[The Merry Men by Robert Louis Stevenson]@TWC D-Link book
The Merry Men

CHAPTER IV
8/22

How clear and airy is the sound! The nerves are harmonised and quieted; the mind attuned to silence; and observe how easily and regularly beats the heart! Your unenlightened doctor would see nothing in these sensations; and yet you yourself perceive they are a part of health .-- Did you remember your cinchona this morning?
Good.

Cinchona also is a work of nature; it is, after all, only the bark of a tree which we might gather for ourselves if we lived in the locality .-- What a world is this! Though a professed atheist, I delight to bear my testimony to the world.

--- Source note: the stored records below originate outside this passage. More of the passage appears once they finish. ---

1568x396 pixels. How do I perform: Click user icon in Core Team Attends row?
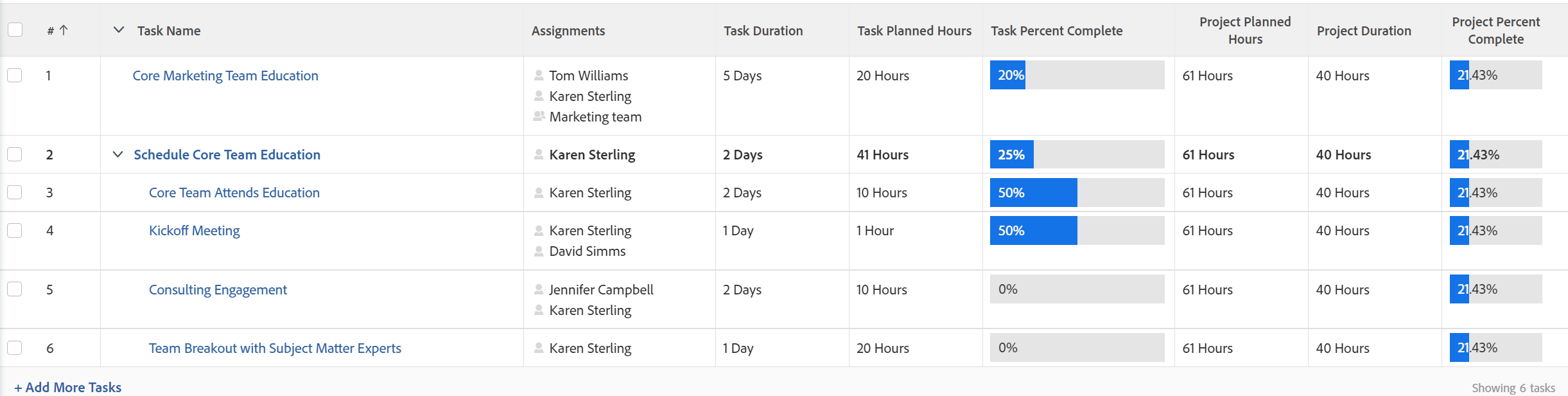(x=539, y=193)
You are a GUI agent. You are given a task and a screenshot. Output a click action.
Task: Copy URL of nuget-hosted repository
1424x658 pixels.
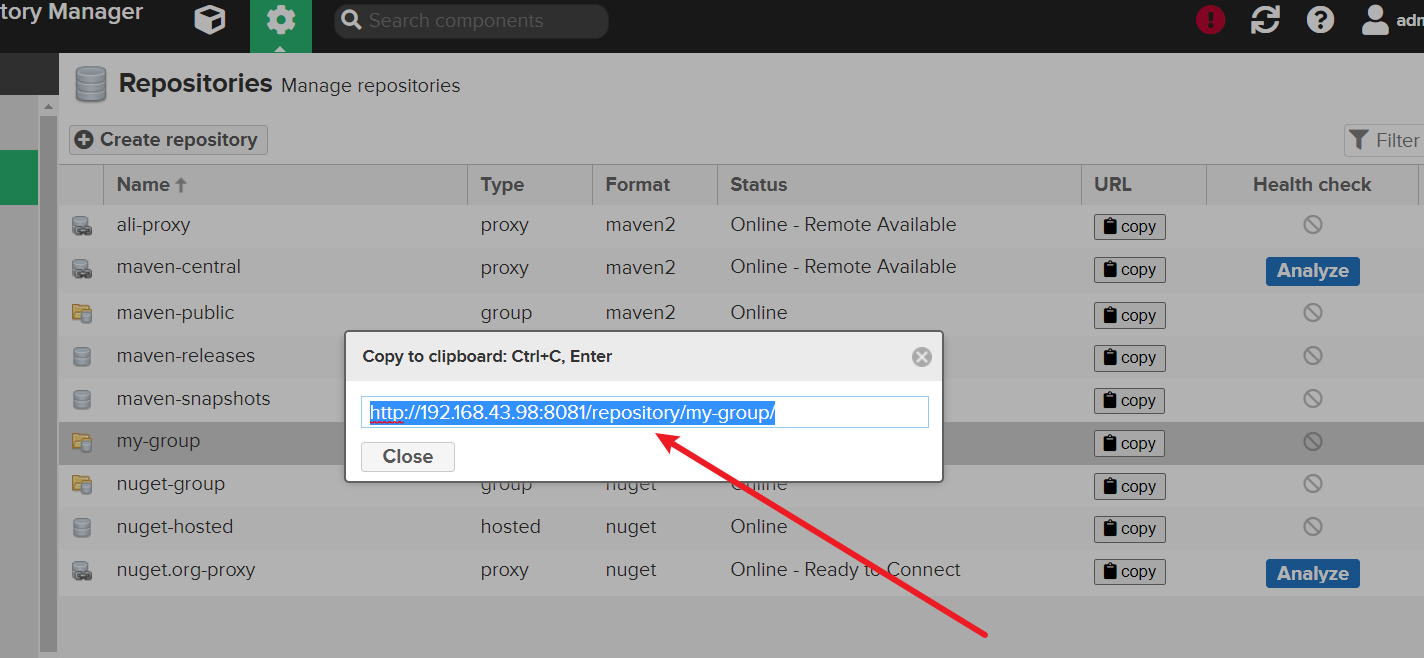pos(1129,529)
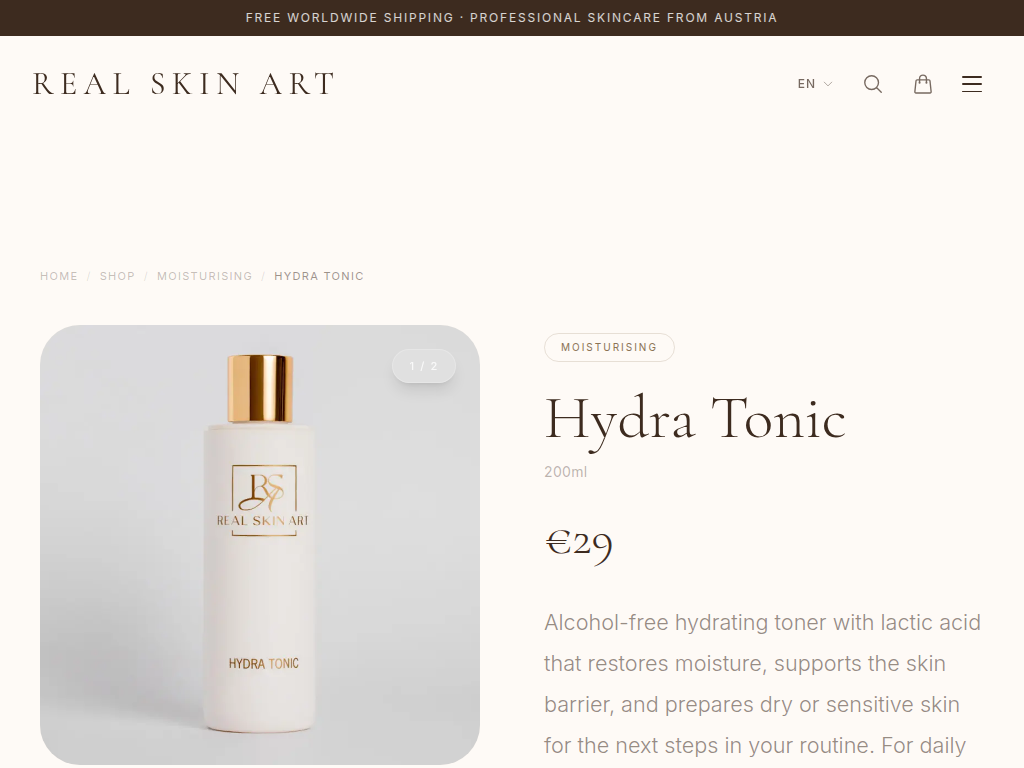This screenshot has height=768, width=1024.
Task: Click the chevron next to EN
Action: [x=827, y=84]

Look at the gratuitous remedies and pleasures that surround our path! The river runs by the garden end, our bath, our fishpond, our natural system of drainage.

There is a well in the court which sends up sparkling water from the earth's very heart, clean, cool, and, with a little wine, most wholesome.

The district is notorious for its salubrity; rheumatism is the only prevalent complaint, and I myself have never had a touch of it.
I tell you--and my opinion is based upon the coldest, clearest processes of reason--if I, if you, desired to leave this home of pleasures, it would be the duty, it would be the privilege, of our best friend to prevent us with a pistol bullet.' One beautiful June day they sat upon the hill outside the village.